It seems there is a big regression at code removal level between 19.3.1 and 20.0.0. The reports mentioned are available in https://github.com/sdeleuze/graal-issues/tree/master/code-removal-regression.
The very same jafu example:
With GraalVM 19.3.1:
With GraalVM 20.0.0:
A diff between packages reports available in the jafu-sample-19.3.1-reports and jafu-sample-20.0.0-reports shows that GraaVM 20.0.0 is unable to detect that following packages and related classes are not used:
com.sun.org.apache.xalancom.sun.org.apache.xercescom.sun.xml.internal.streamjavax.xml.datatypejavax.xml.namespacejavax.xml.streamjavax.xml.transformjdk.xml.internalorg.w3c.domorg.xml.sax.helpersSame problem with the jafu-webmvc one:
With GraalVM 19.3.1:
With GraalVM 20.0.0:
Similar diff with a lot of XML related classed can be observed between packages reports available in the jafu-webmvc-sample-19.3.1-reports and jafu-webmvc-sample-20.0.0-reports.
@arodionov do you think this is related to your recent commit on xml packages?
Yes, this regression is related with the following Feature that enables XML support https://github.com/oracle/graal/blob/master/substratevm/src/com.oracle.svm.hosted/src/com/oracle/svm/hosted/config/JavaxXmlClassAndResourcesLoaderFeature.java
The XML-parsers support has been added in GraalVM 20.0.0.
Now it is possible to use Spring XML configuration without the agent.
As a result, if the code that loads parser via reflection is reachable, the specified parser and all related classes will be loaded too.
Spring with Java 8 triggers the _DocumentBuilderFactory_ and _SAXParserFactory_ parsers by the following branch of the call-tree: _org.springframework.boot.SpringApplication.run -> org.springframework.boot.SpringApplication.getSpringFactoriesInstances -> org.springframework.core.io.support.SpringFactoriesLoader.loadFactoryNames -> org.springframework.core.io.support.SpringFactoriesLoader.loadSpringFactories -> org.springframework.core.io.support.PropertiesLoaderUtils.loadProperties -> org.springframework.core.io.support.PropertiesLoaderUtils.fillProperties -> java.util.Properties.loadFromXML -> java.util.Properties$XmlSupport.load -> ... -> javax.xml.parsers.FactoryFinder.find_
This loads ~490 classes.
In Java 11 there is another implementation of the java.util.Properties.loadFromXML, with direct _SAXParser_ call (without reflection usage).
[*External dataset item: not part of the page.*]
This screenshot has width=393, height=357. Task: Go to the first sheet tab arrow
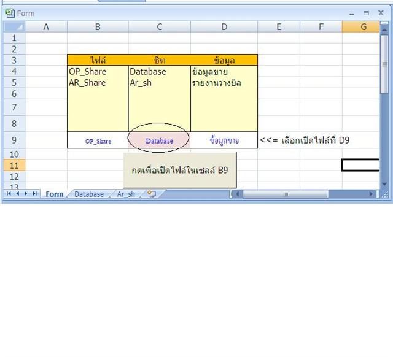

So, for Java 11 images size shouldn't change between GraalVM versions.
Now I am working on reducing the number of pulled classes, by splitting them between different parsers. The size of the image should decrease for 2Mb after this.
Thanks for the detailed analysis, @arodionov.
For this particular use case (looking up the spring.factories file), Spring will never actually load the properties from an XML format, since the spring.factories file name does not end in .xml. So perhaps SpringFactoriesLoader could be reworked to omit the possibility of loading an XML file when loading spring.factories files, or perhaps we find some other workaround.
Though, Spring is always going to use java.util.Properties in such use cases. So perhaps it's a moot point about trying to avoid the loading of those XML types unless we introduce a substitution for Java 8.
@sbrannen
unless we introduce a substitution for Java 8.
Yes, it could be a solution. For Java 11 java.util.Properties brings only ~16 classes with SAXParser.
I have been able to restore previous size and memory consumption for our jafu sample (the most basic one) with this substitution. That said I still think optimizing the number of classes compiled make sense for use cases where XML parsers are effectively needed.
The jafu-webmvc one still includes them even if does not use XML converters, so I suspect another codepath includes it, I will have a deeper look.
@arodionov Could you explain how you proceed to diagnose what triggers XML parser usage? I have been myself using -H:+PrintAnalysisCallTree + searching in the call_tree_project_*_*.txt occurrences of directly calls + XML parser class fully qualified name, but it is not super efficient. Do you have a more efficient workflow?